A lot of them were elected two years ago. They turned on the man who led them to that victory pretty swiftly. Do you think that could be something he can't take for granted having his own MPs on side? You try to do something big. There's loads of people who come to you and say why you can't do it. Yeah. For viewers and listeners who don't know, he arrived in parliament the Monday after he won this by election and hundreds of Labour MPs gathered to be photographed with him. And I saw some of those Labour MPs and I though, I'm tempted to tell Andy Burnham what they were saying about him just months ago. They weren't all avid fans then. And you are right, this is a very hard parliamentary Labour Party to manage.

There are a lot of Labour MPs with seats with very tiny majorities. And if it goes wrong, they will turn. The way in British politics and in other countries too, in America. So the authority of a president, the authority of a prime minister is partly dependent on the opinion polls and whether they're doing well. Keir Starmer lost authority ultimately because Labour were being slaughtered in elections and in the opinion polls. So part of Burnham's authority is Labour MPs hope he's going to be popular. And if that isn't the case, I'm sure he'll get a honeymoon. A lot of them will turn and there are specific policy areas where he will have to engage with them. Welfare reform being one example,

but I think he'll be quite good at engaging with them. But yeah, you are right to point out that MPs increasingly are fickle in all parties. Reform people will turn on Farage. Conservatives on their leaders if they are unpopular. So the stakes for Burnham to stay, he's at the moment Labour's most popular politician. He needs to keep that position because that's from where a lot of his authority is derived. And he needs to make Nigel Farage less popular.

He needs those opinion polls to turn, the ones which put Farage on course to be the next prime minister. That is the context. Reform have been ahead in opinion polls in Britain for a long time now.
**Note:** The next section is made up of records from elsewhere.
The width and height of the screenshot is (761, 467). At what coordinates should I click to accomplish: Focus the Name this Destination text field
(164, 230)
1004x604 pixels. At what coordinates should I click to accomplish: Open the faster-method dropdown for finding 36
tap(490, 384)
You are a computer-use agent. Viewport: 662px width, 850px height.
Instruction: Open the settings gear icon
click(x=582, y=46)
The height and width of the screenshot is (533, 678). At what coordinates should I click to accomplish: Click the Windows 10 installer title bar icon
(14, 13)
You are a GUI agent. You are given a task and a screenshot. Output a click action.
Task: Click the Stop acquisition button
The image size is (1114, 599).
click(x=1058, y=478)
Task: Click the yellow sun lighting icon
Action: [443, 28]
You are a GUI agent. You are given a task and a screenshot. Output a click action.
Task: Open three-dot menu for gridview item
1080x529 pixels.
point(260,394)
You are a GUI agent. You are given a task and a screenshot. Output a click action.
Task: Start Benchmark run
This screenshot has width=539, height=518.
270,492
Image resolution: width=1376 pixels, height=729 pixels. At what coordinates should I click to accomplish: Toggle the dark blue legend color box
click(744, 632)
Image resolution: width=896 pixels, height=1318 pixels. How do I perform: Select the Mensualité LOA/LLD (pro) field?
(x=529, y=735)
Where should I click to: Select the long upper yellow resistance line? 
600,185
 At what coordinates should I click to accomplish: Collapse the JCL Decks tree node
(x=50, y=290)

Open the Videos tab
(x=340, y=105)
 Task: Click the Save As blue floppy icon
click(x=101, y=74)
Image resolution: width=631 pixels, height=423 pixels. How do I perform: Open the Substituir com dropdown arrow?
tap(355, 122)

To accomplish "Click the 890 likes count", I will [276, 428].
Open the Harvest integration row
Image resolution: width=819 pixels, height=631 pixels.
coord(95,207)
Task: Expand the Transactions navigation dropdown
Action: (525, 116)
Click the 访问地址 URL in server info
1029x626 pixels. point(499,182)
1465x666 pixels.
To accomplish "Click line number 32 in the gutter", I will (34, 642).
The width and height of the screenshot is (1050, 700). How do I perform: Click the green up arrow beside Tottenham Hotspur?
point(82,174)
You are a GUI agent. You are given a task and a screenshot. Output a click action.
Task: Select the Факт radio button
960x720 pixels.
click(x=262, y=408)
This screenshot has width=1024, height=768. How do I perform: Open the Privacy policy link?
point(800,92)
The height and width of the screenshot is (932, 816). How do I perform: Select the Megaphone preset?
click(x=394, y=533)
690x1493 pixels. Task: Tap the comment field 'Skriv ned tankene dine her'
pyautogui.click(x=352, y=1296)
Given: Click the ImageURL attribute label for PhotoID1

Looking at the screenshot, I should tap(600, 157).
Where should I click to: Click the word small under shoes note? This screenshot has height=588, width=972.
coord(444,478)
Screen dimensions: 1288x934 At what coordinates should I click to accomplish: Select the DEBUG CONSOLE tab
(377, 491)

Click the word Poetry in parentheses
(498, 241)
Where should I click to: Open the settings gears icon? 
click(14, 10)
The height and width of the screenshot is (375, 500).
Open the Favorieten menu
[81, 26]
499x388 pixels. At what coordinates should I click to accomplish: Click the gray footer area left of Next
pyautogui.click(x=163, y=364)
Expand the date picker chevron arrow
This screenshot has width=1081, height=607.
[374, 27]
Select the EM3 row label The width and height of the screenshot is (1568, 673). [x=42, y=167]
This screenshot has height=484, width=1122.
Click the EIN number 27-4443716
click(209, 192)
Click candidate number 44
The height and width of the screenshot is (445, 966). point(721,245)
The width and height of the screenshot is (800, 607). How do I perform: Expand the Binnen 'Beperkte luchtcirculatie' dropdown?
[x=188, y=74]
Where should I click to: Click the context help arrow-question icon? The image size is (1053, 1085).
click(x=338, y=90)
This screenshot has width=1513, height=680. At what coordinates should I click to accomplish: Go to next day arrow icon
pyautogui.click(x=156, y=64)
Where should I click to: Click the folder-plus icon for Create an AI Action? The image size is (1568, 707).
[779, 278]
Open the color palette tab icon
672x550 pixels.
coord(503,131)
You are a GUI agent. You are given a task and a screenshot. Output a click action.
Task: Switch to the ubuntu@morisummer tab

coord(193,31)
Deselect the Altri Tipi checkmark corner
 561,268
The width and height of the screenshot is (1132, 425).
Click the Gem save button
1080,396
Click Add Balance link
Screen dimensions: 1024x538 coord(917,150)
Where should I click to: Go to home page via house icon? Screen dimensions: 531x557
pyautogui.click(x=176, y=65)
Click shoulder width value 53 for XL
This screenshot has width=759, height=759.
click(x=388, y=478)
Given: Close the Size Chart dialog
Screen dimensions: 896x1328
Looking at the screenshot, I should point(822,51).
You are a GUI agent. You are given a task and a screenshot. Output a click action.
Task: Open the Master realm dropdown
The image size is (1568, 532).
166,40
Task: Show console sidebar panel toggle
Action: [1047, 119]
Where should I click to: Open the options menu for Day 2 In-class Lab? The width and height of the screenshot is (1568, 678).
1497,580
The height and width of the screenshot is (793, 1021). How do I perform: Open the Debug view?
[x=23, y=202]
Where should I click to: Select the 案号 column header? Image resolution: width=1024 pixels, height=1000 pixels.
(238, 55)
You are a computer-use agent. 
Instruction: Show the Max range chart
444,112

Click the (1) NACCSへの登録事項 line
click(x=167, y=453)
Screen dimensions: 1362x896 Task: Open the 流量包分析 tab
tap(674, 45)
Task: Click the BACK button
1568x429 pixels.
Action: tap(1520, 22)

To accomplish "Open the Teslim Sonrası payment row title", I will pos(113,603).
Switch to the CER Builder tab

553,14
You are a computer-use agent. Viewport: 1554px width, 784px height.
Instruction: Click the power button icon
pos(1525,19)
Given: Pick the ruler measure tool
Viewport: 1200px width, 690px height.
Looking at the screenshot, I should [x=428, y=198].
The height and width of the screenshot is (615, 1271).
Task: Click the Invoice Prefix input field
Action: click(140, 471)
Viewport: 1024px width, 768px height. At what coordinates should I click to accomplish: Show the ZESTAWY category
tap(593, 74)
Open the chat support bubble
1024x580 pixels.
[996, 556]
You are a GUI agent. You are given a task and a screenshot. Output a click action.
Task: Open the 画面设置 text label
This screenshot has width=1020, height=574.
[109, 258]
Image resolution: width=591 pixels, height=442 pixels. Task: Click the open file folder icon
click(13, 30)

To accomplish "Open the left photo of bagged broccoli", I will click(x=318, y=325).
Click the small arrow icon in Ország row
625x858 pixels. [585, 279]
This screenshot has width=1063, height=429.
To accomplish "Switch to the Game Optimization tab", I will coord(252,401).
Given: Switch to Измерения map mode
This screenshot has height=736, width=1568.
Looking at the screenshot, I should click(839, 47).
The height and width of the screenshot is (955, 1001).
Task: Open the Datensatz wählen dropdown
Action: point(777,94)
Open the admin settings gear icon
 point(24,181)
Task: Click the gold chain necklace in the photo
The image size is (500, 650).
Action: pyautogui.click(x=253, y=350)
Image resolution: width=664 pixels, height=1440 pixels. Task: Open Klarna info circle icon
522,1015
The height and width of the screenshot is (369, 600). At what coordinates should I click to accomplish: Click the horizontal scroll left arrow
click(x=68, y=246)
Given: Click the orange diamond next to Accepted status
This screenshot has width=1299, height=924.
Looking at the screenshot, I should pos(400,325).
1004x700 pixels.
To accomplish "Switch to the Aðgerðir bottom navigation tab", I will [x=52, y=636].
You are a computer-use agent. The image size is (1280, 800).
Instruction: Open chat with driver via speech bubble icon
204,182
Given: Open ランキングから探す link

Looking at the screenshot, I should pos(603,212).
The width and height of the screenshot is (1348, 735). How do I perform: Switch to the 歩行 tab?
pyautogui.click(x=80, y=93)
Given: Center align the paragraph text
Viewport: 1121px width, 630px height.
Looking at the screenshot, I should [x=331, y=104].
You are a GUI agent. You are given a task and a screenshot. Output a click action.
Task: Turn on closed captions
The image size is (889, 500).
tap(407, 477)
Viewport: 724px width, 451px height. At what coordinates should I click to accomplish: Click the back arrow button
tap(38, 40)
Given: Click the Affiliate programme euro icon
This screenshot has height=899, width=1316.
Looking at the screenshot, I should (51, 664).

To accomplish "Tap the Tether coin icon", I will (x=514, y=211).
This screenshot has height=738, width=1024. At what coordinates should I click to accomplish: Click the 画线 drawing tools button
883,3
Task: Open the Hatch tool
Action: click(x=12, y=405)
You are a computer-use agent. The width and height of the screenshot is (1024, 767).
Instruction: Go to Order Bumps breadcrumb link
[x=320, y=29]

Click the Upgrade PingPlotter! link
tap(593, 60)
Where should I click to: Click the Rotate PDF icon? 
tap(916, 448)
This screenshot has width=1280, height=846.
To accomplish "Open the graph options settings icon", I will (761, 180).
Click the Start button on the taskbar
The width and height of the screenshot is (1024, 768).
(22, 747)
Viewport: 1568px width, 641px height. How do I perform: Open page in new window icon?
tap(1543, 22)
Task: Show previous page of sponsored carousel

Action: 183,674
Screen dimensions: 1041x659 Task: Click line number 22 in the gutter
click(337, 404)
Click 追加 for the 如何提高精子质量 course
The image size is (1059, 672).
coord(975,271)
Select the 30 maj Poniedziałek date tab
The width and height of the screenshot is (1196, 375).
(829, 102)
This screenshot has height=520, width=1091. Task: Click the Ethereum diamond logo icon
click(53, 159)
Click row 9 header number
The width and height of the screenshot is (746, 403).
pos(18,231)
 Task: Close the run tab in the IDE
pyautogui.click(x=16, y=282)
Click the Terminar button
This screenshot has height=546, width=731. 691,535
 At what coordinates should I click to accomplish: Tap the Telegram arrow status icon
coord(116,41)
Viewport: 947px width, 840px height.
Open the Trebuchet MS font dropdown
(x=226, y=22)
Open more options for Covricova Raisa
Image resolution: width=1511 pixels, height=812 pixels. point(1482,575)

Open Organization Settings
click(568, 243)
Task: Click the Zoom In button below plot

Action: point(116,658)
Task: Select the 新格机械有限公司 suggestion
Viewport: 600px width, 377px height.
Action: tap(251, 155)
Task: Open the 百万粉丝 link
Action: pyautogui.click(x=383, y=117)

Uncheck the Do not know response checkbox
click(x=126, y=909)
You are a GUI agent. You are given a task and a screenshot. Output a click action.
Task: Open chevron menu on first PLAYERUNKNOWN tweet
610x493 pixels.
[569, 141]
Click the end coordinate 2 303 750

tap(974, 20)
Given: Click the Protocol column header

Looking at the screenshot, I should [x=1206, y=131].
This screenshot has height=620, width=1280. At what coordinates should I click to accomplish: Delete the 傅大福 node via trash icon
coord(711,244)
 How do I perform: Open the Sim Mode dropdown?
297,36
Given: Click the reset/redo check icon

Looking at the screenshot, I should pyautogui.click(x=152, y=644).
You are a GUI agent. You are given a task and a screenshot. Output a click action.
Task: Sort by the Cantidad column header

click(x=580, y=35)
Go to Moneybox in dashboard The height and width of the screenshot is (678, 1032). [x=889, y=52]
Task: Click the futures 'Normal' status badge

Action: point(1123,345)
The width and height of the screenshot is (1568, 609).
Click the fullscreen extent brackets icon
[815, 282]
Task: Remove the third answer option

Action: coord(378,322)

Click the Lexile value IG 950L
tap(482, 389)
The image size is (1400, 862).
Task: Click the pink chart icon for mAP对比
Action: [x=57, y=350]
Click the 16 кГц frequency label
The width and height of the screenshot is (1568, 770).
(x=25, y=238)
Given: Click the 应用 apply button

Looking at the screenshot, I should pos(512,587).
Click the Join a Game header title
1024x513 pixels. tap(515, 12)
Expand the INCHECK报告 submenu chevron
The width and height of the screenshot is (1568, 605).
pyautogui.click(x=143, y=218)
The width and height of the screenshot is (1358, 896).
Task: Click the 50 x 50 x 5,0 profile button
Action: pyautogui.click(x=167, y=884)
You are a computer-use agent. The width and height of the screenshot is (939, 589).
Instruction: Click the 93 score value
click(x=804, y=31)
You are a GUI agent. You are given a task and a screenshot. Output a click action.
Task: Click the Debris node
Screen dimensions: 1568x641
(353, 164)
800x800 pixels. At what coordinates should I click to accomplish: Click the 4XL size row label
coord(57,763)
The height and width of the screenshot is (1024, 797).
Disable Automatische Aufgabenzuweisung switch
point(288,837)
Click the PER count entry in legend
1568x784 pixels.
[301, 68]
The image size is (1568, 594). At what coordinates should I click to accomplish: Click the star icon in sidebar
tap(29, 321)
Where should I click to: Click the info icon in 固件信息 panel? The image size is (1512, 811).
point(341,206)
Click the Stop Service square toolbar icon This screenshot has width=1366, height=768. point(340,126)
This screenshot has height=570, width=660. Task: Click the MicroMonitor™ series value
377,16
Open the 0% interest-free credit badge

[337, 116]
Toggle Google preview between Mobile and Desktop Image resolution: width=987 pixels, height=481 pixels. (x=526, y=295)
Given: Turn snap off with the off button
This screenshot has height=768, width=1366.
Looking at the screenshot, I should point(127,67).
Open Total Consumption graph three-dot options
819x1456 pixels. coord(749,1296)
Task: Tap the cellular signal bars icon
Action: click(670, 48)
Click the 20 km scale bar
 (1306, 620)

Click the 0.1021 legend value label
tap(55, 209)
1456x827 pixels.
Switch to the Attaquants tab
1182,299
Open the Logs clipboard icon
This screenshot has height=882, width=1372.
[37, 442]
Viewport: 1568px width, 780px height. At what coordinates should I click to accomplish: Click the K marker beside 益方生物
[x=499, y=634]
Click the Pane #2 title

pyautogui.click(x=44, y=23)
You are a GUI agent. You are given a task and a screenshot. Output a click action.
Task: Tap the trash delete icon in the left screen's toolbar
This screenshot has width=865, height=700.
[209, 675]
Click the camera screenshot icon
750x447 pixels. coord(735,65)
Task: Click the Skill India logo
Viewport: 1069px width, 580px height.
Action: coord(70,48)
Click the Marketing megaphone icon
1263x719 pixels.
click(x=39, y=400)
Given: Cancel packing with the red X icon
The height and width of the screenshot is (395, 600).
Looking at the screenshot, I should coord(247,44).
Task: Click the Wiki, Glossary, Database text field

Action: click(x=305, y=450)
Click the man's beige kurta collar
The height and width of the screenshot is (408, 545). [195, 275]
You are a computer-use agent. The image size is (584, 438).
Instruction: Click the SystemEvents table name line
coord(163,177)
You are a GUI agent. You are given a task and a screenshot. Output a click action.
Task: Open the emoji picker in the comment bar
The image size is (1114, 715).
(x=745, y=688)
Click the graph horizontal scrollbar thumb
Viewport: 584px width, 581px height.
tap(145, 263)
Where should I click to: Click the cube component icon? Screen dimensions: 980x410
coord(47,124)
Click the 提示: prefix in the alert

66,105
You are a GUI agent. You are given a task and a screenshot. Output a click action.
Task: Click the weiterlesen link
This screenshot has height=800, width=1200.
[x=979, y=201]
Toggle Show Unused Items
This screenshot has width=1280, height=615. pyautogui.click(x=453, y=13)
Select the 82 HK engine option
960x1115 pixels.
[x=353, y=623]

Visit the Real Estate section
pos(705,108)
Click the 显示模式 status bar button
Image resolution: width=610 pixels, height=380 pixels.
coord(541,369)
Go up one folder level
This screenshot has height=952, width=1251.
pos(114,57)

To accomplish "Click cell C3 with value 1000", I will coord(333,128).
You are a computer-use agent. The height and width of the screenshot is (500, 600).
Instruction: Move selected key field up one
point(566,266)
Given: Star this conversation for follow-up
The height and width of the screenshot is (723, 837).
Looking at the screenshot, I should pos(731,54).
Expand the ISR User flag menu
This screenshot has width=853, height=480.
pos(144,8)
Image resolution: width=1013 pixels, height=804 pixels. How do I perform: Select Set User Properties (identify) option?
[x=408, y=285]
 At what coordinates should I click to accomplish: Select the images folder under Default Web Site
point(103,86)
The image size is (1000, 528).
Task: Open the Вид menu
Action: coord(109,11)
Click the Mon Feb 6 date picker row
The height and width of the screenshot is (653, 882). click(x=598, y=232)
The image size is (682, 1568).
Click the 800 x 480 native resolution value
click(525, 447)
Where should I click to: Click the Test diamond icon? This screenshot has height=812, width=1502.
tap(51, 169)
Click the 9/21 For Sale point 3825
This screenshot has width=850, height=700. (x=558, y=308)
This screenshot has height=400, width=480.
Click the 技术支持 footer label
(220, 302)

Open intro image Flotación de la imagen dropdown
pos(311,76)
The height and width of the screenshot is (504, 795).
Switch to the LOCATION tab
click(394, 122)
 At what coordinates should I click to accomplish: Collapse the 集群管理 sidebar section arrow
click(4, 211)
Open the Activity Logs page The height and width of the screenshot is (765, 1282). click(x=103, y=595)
And part of his task is to turn that round. And if he pulls it off, he will continue to have authority. But a lot of MPs won't get jobs in the Burnham administration, so they won't be thrilled and things. It's very hard to manage a parliamentary party in a modern era where loyalty to leadership is not a given.

Are you looking forward to this period? Do you feel as a commentator you've got more of a spring in your step? Well, politics is endlessly fascinating because it's human beings trying to do things that you would otherwise determine by war. But yeah, I think we are in an extraordinary period and because it's moving so fast, you can lose how astonishing it is. Labour have never dumped a leader, never. And here it is doing so in dramatic circumstances. So yeah, it's going to be absolutely compelling. Interesting times. Steve Richards, thank you so much. Thank you very much.